Zapowiada, że będzie wnioskował o unieważnienie wyborów
Miejska Komisja Wyborcza, opierając się na postanowieniu sądu, wykreśliła więc go z listy wyborczej.
- Złożyłem do burmistrza reklamację na jego decyzję. Natomiast jeśli chodzi o sąd, to posiedzenie było za zamkniętymi drzwiami. Nie dostałem informacji o jego terminie. Nie miałem możliwości powołania świadków. Jeśli nie zostanę przywrócony na listach i wybory się odbędą, złożę do sekretarza wyborczego wniosek o ich unieważnienie – twierdzi Tomasiak.
ZOBACZ TEŻ: 50 spotkań, raporty, zdjęcia z ukrycia. Jak detektyw zbierał informacje o opozycji na zlecenie Orlenu
Radny Tomasiak: nie wszyscy członkowie komisji wiedzieli o posiedzeniu
Według niego decyzja Miejskiej Komisji Wyborczej została podjęta z naruszeniem prawa.
- Przewodnicząca nie powiadomiła o terminie posiedzeniu wszystkich 11 członków, w tym wiceprzewodniczącej. Na posiedzeniu było sześć osób. Wiceprzewodnicząca dotarła w trakcie posiedzenia, dowiadując się o wszystkim przypadkiem, a potem nie podpisała się pod uchwałą – zaznacza Jacek Tomasiak.
Przewodnicząca nie chciała każdemu "zawracać głowy"
Przewodnicząca komisji Daria Jonaszko tłumaczy, że często jest tak, iż w sprawach takich jak ta - gdzie podjęcie decyzji jest tylko formalnością - nie powiadamia wszystkich członków komisji o posiedzeniach.
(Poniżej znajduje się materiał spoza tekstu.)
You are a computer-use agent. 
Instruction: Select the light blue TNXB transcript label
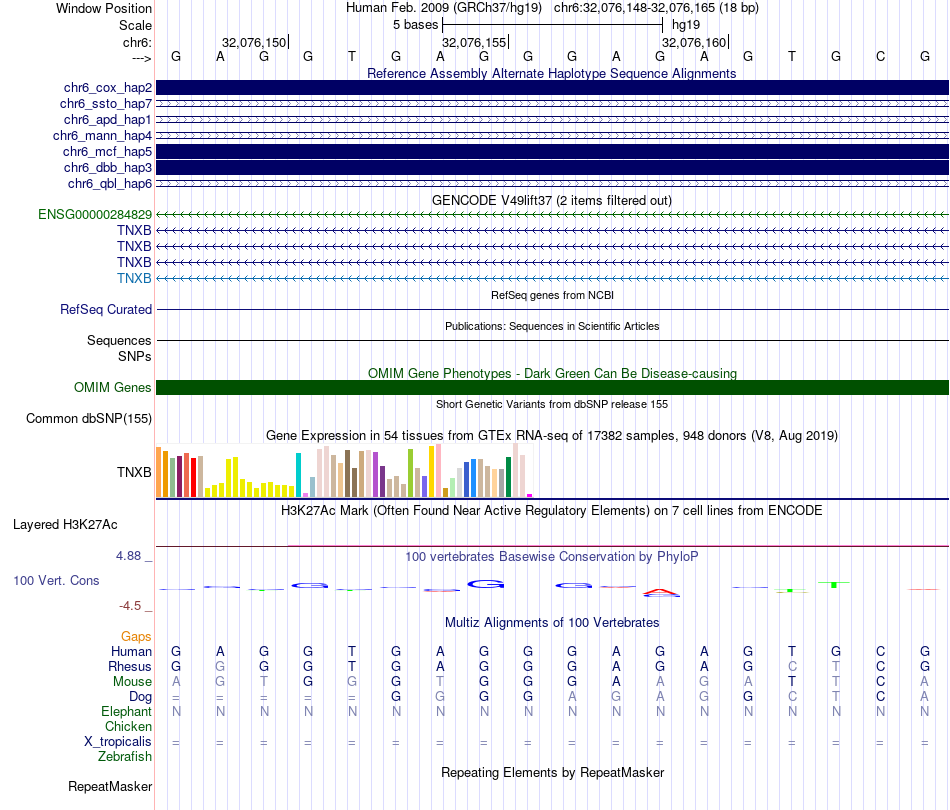click(x=134, y=278)
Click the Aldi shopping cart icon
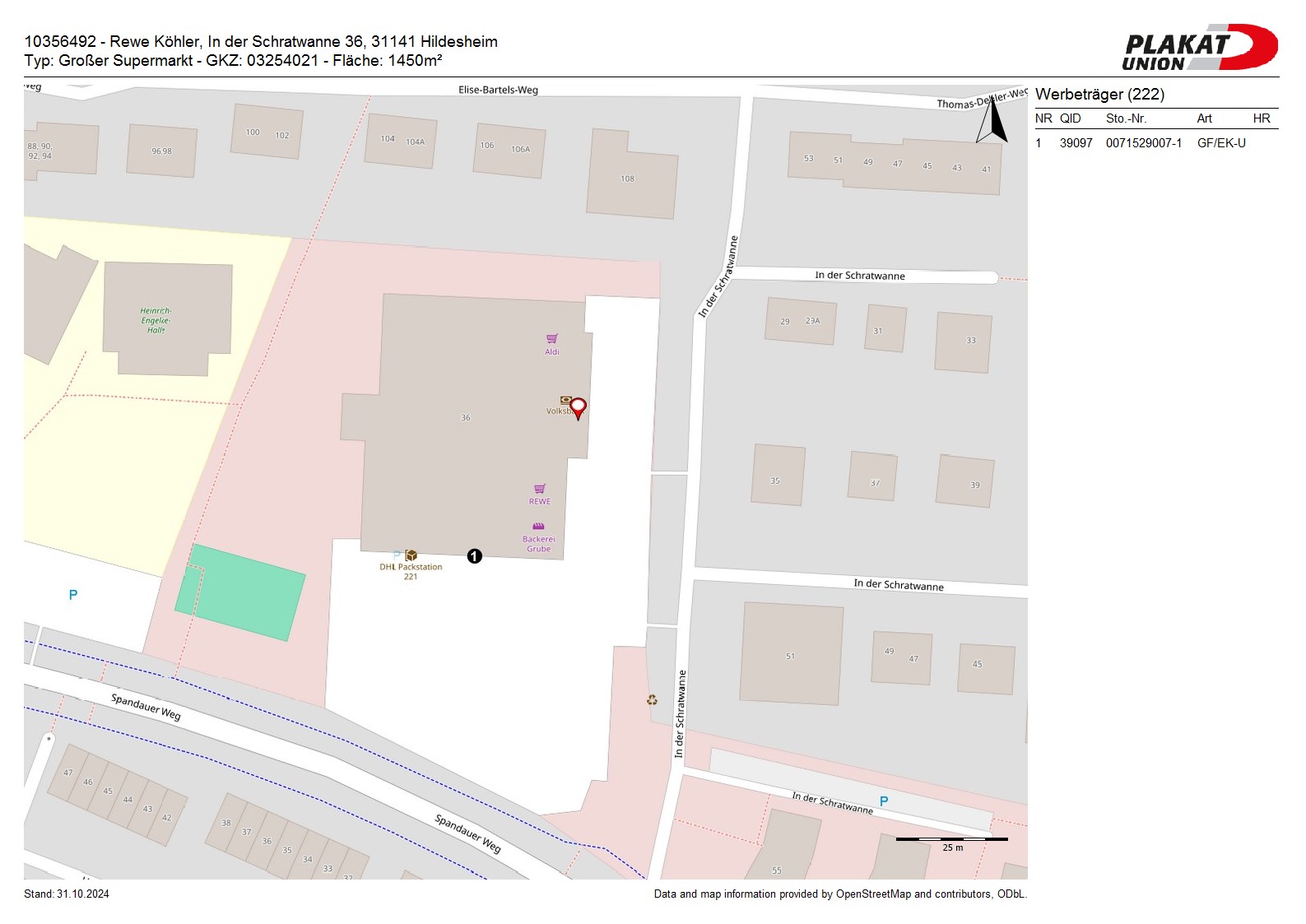Viewport: 1306px width, 924px height. (552, 338)
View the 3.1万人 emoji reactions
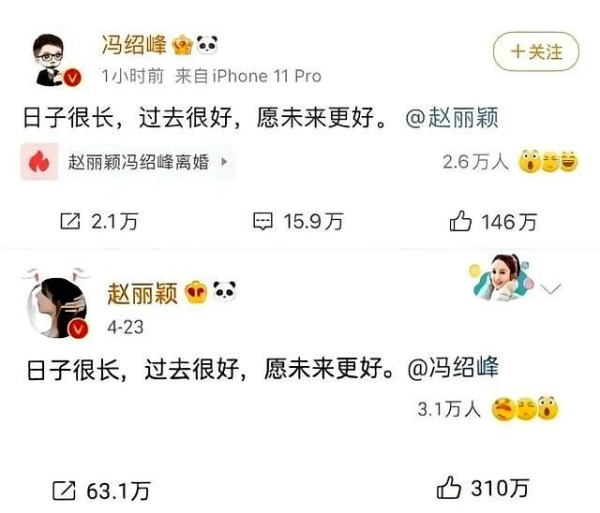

- Komisja liczy 11 osób, do kworum potrzeba sześcioro. Dostałam informację z urzędu miasta, że jest korespondencja do mnie, jako przewodniczącej komisji. Zadzwoniłam do kilku osób z informacją, że musimy się spotkać. Po uzyskaniu potwierdzenia od sześciu osób, reszcie członków nie chciałam zawracać głowy – mówi.
ZOBACZ TEŻ: Prawosławni kandydaci w wyborach. Szli jako zwarta grupa, odnieśli sukces. Teraz idą podzieleni
Dodaje, że gdy jechała na posiedzenie komisji, dzwoniła do niej wiceprzewodnicząca, która miała pretensję, że nie została powiadomiona, a o posiedzeniu dowiedziała się od kogoś innego.
- Była na posiedzeniu. Odmówiła podpisania się pod uchwałą o skreśleniu pana Jacka Mikołaja Tomasiaka z listy zarejestrowanego komitetu wyborczego pod nazwą Komitet Wyborczy Wyborców Inicjatywa dla Lubartowa w okręgu nr 3, do czego miała prawo. Podpisało się natomiast sześć osób. Wszystko odbyło się więc zgodnie z prawem. Nie mogliśmy zresztą wydać innej uchwały, skoro jest prawomocne postanowienie sądu - zaznacza.
Dodaje, iż sąd oraz komisja podjęły swoje decyzje na tyle szybko, że podatnicy nie ponieśli kosztów drukowania nowych kart do głosowania.
- Wykreślenie radnego z listy wyborczej nastąpiło bowiem jeszcze przed wydrukowaniem kart – podkreśla Jonaszko.
Radny Gregorowicz: wszystko było zgodnie z prawem
Radny Grzegorz Gregorowicz komentuje, że sprawiedliwości stało się zadość.
- Natomiast jeśli chodzi o zapowiedzi Tomasiaka, że będzie wnioskował o unieważnienie wyborów, nic nie przyniosą. Wszystko było zgodnie z prawem – mówi.